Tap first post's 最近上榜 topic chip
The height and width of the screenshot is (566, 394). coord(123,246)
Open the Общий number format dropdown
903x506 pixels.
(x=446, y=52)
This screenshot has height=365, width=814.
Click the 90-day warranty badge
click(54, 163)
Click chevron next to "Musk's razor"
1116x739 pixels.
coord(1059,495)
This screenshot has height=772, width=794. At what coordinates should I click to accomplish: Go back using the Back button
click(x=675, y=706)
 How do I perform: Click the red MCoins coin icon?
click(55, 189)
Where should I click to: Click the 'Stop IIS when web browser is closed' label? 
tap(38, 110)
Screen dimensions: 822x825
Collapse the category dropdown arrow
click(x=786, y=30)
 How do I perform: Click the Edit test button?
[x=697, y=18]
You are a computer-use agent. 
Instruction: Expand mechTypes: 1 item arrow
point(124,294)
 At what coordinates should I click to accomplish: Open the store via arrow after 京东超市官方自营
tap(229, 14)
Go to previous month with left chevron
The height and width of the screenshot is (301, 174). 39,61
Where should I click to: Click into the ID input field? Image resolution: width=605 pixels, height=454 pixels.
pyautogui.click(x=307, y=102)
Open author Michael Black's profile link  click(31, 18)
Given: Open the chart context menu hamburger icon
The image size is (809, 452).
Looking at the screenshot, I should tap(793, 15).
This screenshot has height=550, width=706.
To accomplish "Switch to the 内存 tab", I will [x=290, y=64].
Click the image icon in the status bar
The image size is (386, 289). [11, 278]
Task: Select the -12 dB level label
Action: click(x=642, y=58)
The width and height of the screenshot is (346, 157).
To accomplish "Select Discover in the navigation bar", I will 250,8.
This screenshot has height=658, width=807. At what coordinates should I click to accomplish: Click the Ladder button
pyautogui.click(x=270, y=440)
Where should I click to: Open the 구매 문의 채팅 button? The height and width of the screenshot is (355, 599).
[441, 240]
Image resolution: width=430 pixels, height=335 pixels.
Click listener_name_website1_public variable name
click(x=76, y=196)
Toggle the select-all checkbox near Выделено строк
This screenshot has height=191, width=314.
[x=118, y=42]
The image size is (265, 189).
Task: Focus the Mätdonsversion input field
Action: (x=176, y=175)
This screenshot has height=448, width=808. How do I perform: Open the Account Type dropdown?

_ _ _ _

• **Description of the task**
Return a faithful copy of all the records above.

• **Task answer**
Tap first post's 最近上榜 topic chip
The height and width of the screenshot is (566, 394). coord(123,246)
Open the Общий number format dropdown
903x506 pixels.
(x=446, y=52)
This screenshot has height=365, width=814.
Click the 90-day warranty badge
click(54, 163)
Click chevron next to "Musk's razor"
1116x739 pixels.
coord(1059,495)
This screenshot has height=772, width=794. At what coordinates should I click to accomplish: Go back using the Back button
click(x=675, y=706)
 How do I perform: Click the red MCoins coin icon?
click(55, 189)
Where should I click to: Click the 'Stop IIS when web browser is closed' label? 
tap(38, 110)
Screen dimensions: 822x825
Collapse the category dropdown arrow
click(x=786, y=30)
 How do I perform: Click the Edit test button?
[x=697, y=18]
You are a computer-use agent. 
Instruction: Expand mechTypes: 1 item arrow
point(124,294)
 At what coordinates should I click to accomplish: Open the store via arrow after 京东超市官方自营
tap(229, 14)
Go to previous month with left chevron
The height and width of the screenshot is (301, 174). 39,61
Where should I click to: Click into the ID input field? Image resolution: width=605 pixels, height=454 pixels.
pyautogui.click(x=307, y=102)
Open author Michael Black's profile link  click(31, 18)
Given: Open the chart context menu hamburger icon
The image size is (809, 452).
Looking at the screenshot, I should tap(793, 15).
This screenshot has height=550, width=706.
To accomplish "Switch to the 内存 tab", I will [x=290, y=64].
Click the image icon in the status bar
The image size is (386, 289). [11, 278]
Task: Select the -12 dB level label
Action: click(x=642, y=58)
The width and height of the screenshot is (346, 157).
To accomplish "Select Discover in the navigation bar", I will 250,8.
This screenshot has height=658, width=807. At what coordinates should I click to accomplish: Click the Ladder button
pyautogui.click(x=270, y=440)
Where should I click to: Open the 구매 문의 채팅 button? The height and width of the screenshot is (355, 599).
[441, 240]
Image resolution: width=430 pixels, height=335 pixels.
Click listener_name_website1_public variable name
click(x=76, y=196)
Toggle the select-all checkbox near Выделено строк
This screenshot has height=191, width=314.
[x=118, y=42]
The image size is (265, 189).
Task: Focus the Mätdonsversion input field
Action: (x=176, y=175)
This screenshot has height=448, width=808. How do I perform: Open the Account Type dropdown?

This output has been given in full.